All above methods may throw an SemanticIndexingException. This is a sub class
of ContenthubException.
### Index State
Semantic Indexes do provide the following state information
/** The state of the semantic index */
+ getState() : IndexState
The IndexState is a simple Java enum that defines the following states:
* <code>UNINIT</code> : The index was defined, the configuration is ok, but the
contents are not yet indexed and the indexing has not yet started. (Intended to
be used as default state after creations)
* <code>INDEXING</code>: The (initial) indexing of content items is currently
in progress. This indicates that the index is currently NOT active.
* <code>ACTIVE</code>: The semantic index is available and in sync
* <code>REINDEXING</code>: The (re)-indexing of content times is currently in
progress. This indicates that the configuration of the semantic index was
changed in a way that requires to rebuild the whole semantic index. This still
requires the index to be active - meaning the searches can be performed
normally - but recent updates/changes to ContentItems might not be reflected.
This also indicates that the index will be replaced by a different version
(maybe with changed fields) in the near future.
Note that there are no states for INACTIVE and ERROR. This is because such kind
of states are already convert by the normal OSGI component live-cycle. All the
above IndexStates require the SemanticIndex component to be active.
### Index Inspection
The semantic index interface provides a very simple API to inspect the
configuration of the semantic index. This part of the Interface is considered
to be optional. Implementations that can not provide such information shall
return <code>null</code> to calls of the below methods.
:::java
/** The names of all fields defined by this Index */
+ getFieldsNames() : List<String>
/** Getter for the field properties */
+ getFieldProperties(String name) : Map<String,Object>
Keys for well known properties shall be defined by the services API of the
ContentHub. This includes the following:
:::java
/** The xsd:dataType for the values of a field */
DATATYPE
Implementation specific keys shall be defined by the implementations of the
semantic index interface. Here are possible keys for a LDPath based Semantic
Index implementation
:::java
/** The LDPath rule used for a field */
LDPATH
### Search
The semantic index does NOT define methods to search it's contents as the
intension is to directly use the search APIs of the technologies/framewoks used
to hold the semantic index such as
* [Apache Solr](http://lucene.apache.org/solr) RESTful API
* SPARQL in case a TripleStore is used as Semantic index.

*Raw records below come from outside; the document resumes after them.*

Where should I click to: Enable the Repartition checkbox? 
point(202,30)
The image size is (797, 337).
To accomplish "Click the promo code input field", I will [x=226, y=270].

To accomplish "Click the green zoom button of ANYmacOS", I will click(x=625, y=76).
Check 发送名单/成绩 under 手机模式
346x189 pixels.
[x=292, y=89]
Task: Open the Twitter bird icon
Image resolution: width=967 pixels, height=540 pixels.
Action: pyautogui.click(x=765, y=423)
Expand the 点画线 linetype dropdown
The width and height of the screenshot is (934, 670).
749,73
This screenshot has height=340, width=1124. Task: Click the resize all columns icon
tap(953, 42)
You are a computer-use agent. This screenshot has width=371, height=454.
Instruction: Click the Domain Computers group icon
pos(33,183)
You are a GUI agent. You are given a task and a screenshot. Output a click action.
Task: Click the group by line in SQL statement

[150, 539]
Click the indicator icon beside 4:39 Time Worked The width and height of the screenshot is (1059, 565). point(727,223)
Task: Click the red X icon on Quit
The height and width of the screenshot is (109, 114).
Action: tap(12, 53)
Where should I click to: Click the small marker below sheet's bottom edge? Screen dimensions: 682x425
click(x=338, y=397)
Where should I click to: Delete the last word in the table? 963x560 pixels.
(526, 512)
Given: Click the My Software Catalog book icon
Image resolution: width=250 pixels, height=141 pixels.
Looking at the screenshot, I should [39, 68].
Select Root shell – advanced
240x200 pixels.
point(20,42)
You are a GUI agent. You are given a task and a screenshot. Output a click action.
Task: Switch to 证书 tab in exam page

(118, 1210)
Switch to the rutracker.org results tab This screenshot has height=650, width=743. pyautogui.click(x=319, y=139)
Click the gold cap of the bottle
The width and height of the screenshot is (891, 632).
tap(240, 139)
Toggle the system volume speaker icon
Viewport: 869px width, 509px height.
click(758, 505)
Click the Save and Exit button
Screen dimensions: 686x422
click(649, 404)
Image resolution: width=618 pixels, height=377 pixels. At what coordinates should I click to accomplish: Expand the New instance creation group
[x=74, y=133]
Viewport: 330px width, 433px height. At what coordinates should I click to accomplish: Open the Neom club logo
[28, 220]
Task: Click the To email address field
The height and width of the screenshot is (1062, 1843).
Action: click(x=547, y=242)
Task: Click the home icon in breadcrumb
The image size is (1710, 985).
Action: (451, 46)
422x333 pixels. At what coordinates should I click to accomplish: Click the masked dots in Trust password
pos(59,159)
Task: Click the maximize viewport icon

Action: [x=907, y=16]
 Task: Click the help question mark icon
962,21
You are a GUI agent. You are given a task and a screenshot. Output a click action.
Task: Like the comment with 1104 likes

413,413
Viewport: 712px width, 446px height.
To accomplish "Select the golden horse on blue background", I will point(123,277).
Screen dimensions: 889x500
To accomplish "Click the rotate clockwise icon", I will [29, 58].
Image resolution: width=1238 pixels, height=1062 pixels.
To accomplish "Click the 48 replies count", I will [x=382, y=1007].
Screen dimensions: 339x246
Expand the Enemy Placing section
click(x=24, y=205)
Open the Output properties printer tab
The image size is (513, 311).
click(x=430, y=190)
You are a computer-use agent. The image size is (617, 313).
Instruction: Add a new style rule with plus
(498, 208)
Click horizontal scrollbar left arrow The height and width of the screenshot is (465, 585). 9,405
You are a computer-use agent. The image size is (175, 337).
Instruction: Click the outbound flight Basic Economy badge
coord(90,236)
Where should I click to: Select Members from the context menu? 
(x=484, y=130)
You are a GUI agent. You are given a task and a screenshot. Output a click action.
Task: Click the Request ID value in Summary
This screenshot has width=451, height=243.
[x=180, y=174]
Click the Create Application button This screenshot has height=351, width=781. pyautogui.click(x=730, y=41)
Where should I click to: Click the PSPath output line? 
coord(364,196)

* Contenthub featured search interface
However the semantic index should return the URI and the type of the endpoint
:::java
/** Getter for all supported search endpoints */
getSearchEndpoints() : Map<String,String>
This method returns as keys the type of the search Endpoint and as value the
URL of the RESTful service endpoint.
e.g. the valued for the semantic index with the name "default" supporting SOLR
and Contenthub featured search.
:::text
"CONTENTHUB" : "http://localhost:8080/contenthub/search/featured"
"SOLR" : "http://localhost:8080/solr/contenthub/default"
An other example for an index with the name "knowledgebase" that supports an
SPARQL endpoint
:::text
"SPARQL" : "http://localhost:8080/sparql/contenthub/knowledgebase"
Semantic Index Management
-------------------------
Semantic Indexes are registered as OSGI component implementing the
"SemanticIndex" interface as described above. All active semantic indexes are
managed by the SemanticIndexManager component as follows:
### Interface
Provides an Java API that allows to lookup of all active semantic indexes. This
includes indexes in the UNINT, INDEXING, ACTIVE and REINDEXING state.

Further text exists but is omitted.